WHAT TO WORK ON → Your answer needs to include each line of the records in which the string "with" can be found.

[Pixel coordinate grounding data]
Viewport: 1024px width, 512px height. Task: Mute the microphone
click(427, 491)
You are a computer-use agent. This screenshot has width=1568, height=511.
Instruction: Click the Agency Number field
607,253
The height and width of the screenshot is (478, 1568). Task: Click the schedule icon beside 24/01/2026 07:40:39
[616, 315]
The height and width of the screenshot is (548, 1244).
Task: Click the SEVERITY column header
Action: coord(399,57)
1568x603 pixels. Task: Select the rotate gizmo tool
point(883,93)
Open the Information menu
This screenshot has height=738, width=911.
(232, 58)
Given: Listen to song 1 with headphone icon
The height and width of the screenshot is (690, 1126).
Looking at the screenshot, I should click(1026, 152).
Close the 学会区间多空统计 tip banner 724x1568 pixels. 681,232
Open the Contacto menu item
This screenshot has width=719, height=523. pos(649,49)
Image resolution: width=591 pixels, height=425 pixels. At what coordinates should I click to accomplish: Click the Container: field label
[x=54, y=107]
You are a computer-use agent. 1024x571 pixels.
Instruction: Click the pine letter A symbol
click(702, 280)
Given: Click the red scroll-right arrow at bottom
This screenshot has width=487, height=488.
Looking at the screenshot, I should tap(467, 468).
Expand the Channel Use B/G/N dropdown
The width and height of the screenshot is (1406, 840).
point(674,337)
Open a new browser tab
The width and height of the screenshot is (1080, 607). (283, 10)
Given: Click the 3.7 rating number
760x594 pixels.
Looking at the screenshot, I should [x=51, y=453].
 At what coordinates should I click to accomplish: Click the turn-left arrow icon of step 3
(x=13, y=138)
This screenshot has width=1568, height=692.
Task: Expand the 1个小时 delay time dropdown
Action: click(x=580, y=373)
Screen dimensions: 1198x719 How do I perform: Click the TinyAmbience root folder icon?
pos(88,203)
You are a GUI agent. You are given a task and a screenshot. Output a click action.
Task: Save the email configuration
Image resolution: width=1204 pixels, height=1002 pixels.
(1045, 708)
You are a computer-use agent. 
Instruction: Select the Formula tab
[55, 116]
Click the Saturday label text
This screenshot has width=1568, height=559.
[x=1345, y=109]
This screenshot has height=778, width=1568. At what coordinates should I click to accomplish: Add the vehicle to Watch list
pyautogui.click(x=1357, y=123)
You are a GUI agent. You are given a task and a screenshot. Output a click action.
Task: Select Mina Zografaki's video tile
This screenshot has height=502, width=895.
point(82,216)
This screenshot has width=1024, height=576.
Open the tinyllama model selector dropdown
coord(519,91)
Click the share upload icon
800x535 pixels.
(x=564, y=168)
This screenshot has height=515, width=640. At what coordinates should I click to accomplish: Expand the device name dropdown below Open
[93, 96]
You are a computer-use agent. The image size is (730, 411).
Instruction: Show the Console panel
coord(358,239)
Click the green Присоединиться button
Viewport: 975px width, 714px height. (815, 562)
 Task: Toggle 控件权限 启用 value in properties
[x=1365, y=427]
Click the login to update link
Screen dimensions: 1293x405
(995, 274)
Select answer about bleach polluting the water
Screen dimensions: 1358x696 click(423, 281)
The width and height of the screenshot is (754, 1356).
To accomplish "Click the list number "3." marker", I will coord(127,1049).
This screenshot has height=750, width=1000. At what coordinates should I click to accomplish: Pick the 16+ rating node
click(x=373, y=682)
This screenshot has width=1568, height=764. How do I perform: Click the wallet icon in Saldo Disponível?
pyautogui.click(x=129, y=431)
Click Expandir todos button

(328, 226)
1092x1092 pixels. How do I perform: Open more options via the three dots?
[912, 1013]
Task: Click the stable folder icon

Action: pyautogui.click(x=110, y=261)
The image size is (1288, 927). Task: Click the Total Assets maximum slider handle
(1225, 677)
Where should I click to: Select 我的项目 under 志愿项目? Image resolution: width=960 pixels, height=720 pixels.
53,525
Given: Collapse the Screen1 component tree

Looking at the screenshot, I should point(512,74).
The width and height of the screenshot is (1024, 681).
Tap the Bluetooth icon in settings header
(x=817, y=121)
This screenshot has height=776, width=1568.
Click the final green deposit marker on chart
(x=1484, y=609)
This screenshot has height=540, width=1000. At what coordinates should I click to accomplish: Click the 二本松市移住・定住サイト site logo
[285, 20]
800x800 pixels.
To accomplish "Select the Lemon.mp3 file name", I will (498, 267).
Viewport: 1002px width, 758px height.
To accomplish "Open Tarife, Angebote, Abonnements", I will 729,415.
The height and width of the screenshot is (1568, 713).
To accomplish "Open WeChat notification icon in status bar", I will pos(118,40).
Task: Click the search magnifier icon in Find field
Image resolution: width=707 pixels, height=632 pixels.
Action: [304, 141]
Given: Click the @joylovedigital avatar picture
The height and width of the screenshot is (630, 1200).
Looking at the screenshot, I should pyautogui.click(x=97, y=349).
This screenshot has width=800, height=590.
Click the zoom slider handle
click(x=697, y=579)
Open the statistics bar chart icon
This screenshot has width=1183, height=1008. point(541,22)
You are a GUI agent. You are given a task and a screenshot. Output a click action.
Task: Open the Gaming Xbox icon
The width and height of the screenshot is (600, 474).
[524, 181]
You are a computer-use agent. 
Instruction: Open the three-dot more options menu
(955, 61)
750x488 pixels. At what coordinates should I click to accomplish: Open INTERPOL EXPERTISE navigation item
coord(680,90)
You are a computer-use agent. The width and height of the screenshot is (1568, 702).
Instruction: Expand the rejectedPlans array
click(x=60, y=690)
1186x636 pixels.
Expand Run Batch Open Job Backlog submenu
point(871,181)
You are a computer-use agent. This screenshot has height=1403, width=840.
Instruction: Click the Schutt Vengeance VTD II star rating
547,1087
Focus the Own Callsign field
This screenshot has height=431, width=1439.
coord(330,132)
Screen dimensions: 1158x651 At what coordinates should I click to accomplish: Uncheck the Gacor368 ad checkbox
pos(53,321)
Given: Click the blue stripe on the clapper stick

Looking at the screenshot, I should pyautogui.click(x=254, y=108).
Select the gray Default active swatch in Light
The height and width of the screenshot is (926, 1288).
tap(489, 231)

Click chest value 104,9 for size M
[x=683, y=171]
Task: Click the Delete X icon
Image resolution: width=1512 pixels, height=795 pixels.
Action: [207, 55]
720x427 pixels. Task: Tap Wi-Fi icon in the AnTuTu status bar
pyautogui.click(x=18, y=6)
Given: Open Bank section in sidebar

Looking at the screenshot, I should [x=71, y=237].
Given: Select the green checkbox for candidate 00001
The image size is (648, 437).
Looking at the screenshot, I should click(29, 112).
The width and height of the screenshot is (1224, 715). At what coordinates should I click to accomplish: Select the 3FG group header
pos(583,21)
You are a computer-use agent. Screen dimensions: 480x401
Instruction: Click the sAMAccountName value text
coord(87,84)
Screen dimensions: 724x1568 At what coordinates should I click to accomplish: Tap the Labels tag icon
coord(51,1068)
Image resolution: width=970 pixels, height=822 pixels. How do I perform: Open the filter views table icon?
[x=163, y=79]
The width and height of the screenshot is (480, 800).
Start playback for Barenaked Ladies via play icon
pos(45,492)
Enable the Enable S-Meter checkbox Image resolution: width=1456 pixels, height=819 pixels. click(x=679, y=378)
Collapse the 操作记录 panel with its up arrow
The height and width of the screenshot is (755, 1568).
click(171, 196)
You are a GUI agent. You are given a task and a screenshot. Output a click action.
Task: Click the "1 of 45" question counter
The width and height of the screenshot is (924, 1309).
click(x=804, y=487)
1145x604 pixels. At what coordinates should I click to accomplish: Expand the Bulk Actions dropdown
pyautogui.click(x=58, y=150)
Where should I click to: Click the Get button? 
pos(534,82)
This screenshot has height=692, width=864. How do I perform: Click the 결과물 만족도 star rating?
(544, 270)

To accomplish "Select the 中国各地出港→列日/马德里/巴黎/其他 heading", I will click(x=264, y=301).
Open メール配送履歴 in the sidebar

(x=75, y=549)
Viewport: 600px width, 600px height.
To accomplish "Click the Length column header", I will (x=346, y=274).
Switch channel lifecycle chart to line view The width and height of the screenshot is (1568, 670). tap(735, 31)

PROBLEM SOLUTION →
Given: Listen to song 1 with headphone icon
Collapse the 操作记录 panel with its up arrow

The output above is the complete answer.